The leading indicator graveyard
Nobody knows what 'AI exposure' means
In 2013, Oxford researchers Carl Benedikt Frey and Michael Osborne published a paper estimating that 47% of American jobs were at high risk of being eliminated by computerization within the next decade or two. The number became a sensation. Obama’s Council of Economic Advisers, the Bank of England, and the World Bank all cited it, and it went on to shape a decade of retraining-program design and “future of work” discourse globally.
When OECD economists applied the same logic at the task level, recognizing that even workers in “automatable” occupations spend much of their time on tasks machines can’t do, the share of vulnerable jobs collapsed to 9%. When the original predictions were tested against US employment data, the methodology added no forecasting value beyond a simpler measure that was already in use: how much of a job consists of routine, rule-following work.
That arc of an attempted leading indicator for job displacement, a flurry of policy, and a walk-back has repeated every few years since. This isn’t shocking: it’s very hard to predict in advance which jobs will be automated away.
The latest in this lineage of prospective leading indicators is real-world data on AI usage from the labs themselves. In March, Anthropic published “Labor market impacts of AI: A new measure and early evidence,” introducing a metric called ‘observed exposure’ that combines Claude usage data with capability scores from OpenAI’s earlier work. The authors call it “a new measure of AI displacement risk.”
We finally have real data on AI and jobs, not speculative indices… right?

Work instructions.
1. In the piece on AI exposure and jobs, what share of jobs did OECD economists find vulnerable when they applied the logic at the task level?
2. Pick up the piece on AI exposure and job displacement after its final line and keep writing.

Stored data.
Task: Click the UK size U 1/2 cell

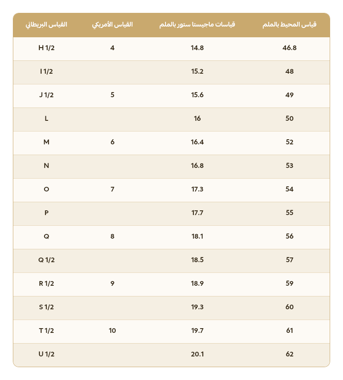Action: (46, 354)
==
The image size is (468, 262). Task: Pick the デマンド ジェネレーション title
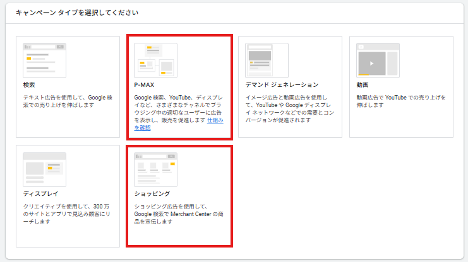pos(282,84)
* * *
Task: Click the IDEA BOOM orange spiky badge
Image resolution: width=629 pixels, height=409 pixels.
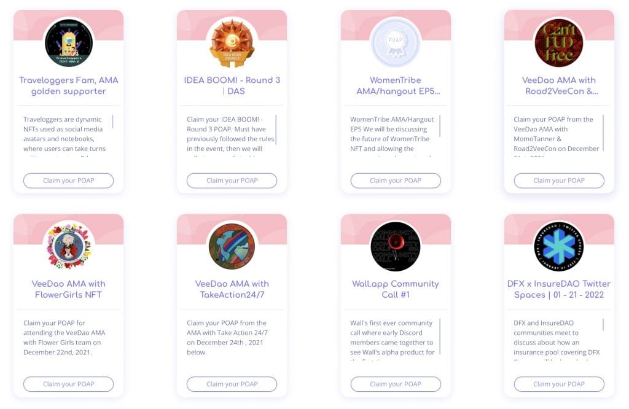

Expected outputs.
1. 9%

2.
While the paper is carefully caveated, the trouble lies in the interpretation. Fortune covered the paper under the headline “A ‘Great Recession for white-collar workers’ is absolutely possible.” Yahoo Finance translated it as “Computer programmers, customer service representatives and data entry workers face the highest AI displacement risk today.” Industry analysts have rebranded the study with terms like “the first real early-warning system for AI labor disruption.”
Usage data is not useless, but what it measures — task-level AI deployment in professional settings — is several layers removed from labor substitution. These layers make the data poorly suited for answering the types of policy questions to which it is being applied.
The leading indicator graveyard
Frey and Osborne’s measure is the most famous iteration of this, but it’s not the only example. Since then, several more sophisticated methodologies have promised to fix its flaws.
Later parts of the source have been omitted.